* GIVEN TASK
Copy these rows word for word, starting with the line that contains "The width and height of the screenshot is (1057, 568)." and going on through the line that contains "will (x=766, y=111).", both lines included.

# START OF MATERIAL PROVIDED

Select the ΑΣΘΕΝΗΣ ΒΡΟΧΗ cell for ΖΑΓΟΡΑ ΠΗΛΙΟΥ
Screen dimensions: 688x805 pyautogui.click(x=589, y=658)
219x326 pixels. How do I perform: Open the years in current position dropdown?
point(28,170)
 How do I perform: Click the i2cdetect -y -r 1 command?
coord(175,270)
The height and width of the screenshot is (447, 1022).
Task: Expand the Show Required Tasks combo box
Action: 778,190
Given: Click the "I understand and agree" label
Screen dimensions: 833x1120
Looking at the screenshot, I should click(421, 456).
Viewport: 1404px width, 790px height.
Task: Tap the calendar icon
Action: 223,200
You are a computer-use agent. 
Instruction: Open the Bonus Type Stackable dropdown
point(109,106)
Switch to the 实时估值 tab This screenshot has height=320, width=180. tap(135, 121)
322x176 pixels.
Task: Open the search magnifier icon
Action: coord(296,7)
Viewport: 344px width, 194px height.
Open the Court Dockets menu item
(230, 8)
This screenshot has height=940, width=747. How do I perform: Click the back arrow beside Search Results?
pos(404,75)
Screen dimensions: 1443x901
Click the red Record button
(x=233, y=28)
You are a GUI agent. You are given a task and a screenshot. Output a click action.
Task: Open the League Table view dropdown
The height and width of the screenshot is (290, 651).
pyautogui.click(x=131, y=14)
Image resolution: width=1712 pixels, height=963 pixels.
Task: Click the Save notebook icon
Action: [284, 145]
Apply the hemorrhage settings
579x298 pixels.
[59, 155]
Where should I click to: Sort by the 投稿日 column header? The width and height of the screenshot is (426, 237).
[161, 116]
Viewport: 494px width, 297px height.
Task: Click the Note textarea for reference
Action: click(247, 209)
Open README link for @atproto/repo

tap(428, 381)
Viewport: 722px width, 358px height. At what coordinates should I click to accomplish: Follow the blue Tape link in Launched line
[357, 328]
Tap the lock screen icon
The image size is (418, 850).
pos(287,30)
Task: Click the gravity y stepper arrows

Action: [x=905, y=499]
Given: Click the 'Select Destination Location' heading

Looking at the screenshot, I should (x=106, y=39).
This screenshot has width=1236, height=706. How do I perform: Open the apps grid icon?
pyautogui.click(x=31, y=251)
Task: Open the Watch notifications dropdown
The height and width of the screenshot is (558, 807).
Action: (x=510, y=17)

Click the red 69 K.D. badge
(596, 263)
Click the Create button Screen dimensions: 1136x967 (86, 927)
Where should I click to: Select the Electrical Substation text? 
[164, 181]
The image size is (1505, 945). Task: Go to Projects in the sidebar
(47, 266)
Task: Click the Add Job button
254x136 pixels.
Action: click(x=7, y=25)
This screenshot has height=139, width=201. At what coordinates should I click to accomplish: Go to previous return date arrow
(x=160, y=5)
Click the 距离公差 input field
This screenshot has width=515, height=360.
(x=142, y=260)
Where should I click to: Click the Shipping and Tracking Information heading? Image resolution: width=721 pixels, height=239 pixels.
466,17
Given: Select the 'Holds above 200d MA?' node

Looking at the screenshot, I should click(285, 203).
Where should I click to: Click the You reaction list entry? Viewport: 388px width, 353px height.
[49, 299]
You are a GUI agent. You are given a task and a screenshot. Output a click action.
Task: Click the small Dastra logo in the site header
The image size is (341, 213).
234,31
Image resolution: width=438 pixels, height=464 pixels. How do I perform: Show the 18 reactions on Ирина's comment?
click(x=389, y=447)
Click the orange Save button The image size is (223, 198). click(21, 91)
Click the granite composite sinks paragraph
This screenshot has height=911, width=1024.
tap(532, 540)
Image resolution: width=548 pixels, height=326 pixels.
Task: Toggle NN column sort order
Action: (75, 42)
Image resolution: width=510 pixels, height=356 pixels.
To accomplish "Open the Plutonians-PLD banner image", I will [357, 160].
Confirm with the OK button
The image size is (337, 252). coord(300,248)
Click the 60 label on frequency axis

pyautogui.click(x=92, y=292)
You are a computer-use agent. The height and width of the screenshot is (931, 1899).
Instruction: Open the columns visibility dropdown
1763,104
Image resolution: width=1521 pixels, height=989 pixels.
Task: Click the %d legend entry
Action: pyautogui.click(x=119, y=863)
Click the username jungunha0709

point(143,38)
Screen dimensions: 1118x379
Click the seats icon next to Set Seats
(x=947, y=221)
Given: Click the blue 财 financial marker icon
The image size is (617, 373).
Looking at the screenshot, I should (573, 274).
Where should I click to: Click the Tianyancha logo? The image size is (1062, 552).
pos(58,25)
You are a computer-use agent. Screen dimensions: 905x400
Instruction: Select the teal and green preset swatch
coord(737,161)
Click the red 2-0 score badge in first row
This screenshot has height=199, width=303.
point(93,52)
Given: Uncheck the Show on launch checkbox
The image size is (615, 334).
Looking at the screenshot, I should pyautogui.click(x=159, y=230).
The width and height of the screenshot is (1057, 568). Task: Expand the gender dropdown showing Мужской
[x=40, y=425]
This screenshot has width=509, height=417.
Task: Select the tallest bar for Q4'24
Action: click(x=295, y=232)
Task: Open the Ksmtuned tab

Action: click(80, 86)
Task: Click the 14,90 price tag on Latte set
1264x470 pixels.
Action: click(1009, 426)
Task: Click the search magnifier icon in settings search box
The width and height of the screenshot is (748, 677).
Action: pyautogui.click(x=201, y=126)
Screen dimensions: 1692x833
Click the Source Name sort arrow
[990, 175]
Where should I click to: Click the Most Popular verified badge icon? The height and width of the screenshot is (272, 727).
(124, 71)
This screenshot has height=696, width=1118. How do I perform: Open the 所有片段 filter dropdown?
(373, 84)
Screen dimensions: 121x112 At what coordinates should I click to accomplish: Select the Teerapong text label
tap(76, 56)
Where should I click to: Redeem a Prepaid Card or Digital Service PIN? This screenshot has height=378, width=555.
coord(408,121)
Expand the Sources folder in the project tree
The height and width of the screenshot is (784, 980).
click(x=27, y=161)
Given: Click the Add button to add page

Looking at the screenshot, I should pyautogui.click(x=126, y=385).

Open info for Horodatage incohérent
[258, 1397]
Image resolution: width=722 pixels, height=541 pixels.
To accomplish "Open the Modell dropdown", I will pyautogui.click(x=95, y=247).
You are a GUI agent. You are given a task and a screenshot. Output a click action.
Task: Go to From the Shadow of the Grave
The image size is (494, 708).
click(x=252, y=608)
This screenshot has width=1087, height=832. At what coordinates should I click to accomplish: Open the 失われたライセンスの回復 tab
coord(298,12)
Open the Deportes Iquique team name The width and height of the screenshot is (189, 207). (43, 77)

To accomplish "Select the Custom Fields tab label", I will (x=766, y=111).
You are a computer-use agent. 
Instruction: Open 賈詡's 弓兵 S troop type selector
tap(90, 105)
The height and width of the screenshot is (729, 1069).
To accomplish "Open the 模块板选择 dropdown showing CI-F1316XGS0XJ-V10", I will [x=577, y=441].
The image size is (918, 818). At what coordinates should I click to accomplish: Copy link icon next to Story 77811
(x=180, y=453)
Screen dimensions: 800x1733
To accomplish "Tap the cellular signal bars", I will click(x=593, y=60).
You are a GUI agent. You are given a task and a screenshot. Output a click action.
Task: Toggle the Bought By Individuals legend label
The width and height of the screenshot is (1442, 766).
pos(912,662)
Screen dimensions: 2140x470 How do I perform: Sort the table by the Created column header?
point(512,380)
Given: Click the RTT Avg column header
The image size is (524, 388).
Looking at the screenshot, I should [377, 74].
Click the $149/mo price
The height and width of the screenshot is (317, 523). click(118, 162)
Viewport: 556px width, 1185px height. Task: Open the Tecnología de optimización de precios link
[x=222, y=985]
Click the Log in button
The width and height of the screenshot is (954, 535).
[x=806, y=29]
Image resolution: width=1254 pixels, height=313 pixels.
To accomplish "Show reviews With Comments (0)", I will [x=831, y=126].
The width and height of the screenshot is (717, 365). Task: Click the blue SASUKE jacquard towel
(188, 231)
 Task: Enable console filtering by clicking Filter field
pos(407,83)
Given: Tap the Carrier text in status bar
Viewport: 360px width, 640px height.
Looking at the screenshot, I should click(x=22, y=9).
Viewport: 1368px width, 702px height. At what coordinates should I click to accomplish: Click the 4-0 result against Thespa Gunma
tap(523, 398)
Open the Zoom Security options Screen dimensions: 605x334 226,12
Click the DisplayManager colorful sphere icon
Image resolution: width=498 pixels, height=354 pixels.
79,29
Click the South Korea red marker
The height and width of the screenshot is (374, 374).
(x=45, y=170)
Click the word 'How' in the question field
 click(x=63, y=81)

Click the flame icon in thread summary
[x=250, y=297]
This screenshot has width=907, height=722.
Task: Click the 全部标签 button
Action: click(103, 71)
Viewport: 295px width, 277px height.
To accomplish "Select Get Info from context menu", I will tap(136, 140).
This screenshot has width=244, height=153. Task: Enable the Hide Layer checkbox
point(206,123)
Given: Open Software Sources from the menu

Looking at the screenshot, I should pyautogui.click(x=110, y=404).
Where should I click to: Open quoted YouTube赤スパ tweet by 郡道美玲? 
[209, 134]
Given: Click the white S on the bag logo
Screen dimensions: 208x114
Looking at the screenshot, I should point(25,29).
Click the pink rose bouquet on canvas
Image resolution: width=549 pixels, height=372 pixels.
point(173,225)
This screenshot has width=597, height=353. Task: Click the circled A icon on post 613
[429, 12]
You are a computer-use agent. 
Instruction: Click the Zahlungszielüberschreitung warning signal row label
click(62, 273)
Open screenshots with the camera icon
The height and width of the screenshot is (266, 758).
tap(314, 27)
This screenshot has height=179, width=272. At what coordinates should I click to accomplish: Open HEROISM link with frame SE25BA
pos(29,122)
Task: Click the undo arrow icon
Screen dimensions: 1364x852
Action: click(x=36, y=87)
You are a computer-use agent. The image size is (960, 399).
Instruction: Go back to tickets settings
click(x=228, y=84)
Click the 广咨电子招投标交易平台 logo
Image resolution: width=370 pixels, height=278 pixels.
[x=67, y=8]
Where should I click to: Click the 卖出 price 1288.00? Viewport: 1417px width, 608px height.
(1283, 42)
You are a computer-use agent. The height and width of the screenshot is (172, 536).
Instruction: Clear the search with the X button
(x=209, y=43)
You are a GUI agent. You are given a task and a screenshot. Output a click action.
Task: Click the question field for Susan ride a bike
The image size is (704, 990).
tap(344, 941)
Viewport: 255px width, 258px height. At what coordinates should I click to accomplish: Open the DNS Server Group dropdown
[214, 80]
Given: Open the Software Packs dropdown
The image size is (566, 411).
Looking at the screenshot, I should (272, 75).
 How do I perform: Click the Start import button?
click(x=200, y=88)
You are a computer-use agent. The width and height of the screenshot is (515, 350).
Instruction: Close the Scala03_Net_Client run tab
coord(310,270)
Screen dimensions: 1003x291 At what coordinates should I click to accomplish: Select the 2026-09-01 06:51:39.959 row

# END OF MATERIAL PROVIDED

* REPLY
The width and height of the screenshot is (1057, 568). Task: Expand the gender dropdown showing Мужской
[x=40, y=425]
This screenshot has width=509, height=417.
Task: Select the tallest bar for Q4'24
Action: click(x=295, y=232)
Task: Open the Ksmtuned tab

Action: click(80, 86)
Task: Click the 14,90 price tag on Latte set
1264x470 pixels.
Action: click(1009, 426)
Task: Click the search magnifier icon in settings search box
The width and height of the screenshot is (748, 677).
Action: pyautogui.click(x=201, y=126)
Screen dimensions: 1692x833
Click the Source Name sort arrow
[990, 175]
Where should I click to: Click the Most Popular verified badge icon? The height and width of the screenshot is (272, 727).
(124, 71)
This screenshot has height=696, width=1118. How do I perform: Open the 所有片段 filter dropdown?
(373, 84)
Screen dimensions: 121x112 At what coordinates should I click to accomplish: Select the Teerapong text label
tap(76, 56)
Where should I click to: Redeem a Prepaid Card or Digital Service PIN? This screenshot has height=378, width=555.
coord(408,121)
Expand the Sources folder in the project tree
The height and width of the screenshot is (784, 980).
click(x=27, y=161)
Given: Click the Add button to add page

Looking at the screenshot, I should pyautogui.click(x=126, y=385).

Open info for Horodatage incohérent
[258, 1397]
Image resolution: width=722 pixels, height=541 pixels.
To accomplish "Open the Modell dropdown", I will pyautogui.click(x=95, y=247).
You are a GUI agent. You are given a task and a screenshot. Output a click action.
Task: Go to From the Shadow of the Grave
The image size is (494, 708).
click(x=252, y=608)
This screenshot has width=1087, height=832. At what coordinates should I click to accomplish: Open the 失われたライセンスの回復 tab
coord(298,12)
Open the Deportes Iquique team name The width and height of the screenshot is (189, 207). (43, 77)

To accomplish "Select the Custom Fields tab label", I will (x=766, y=111).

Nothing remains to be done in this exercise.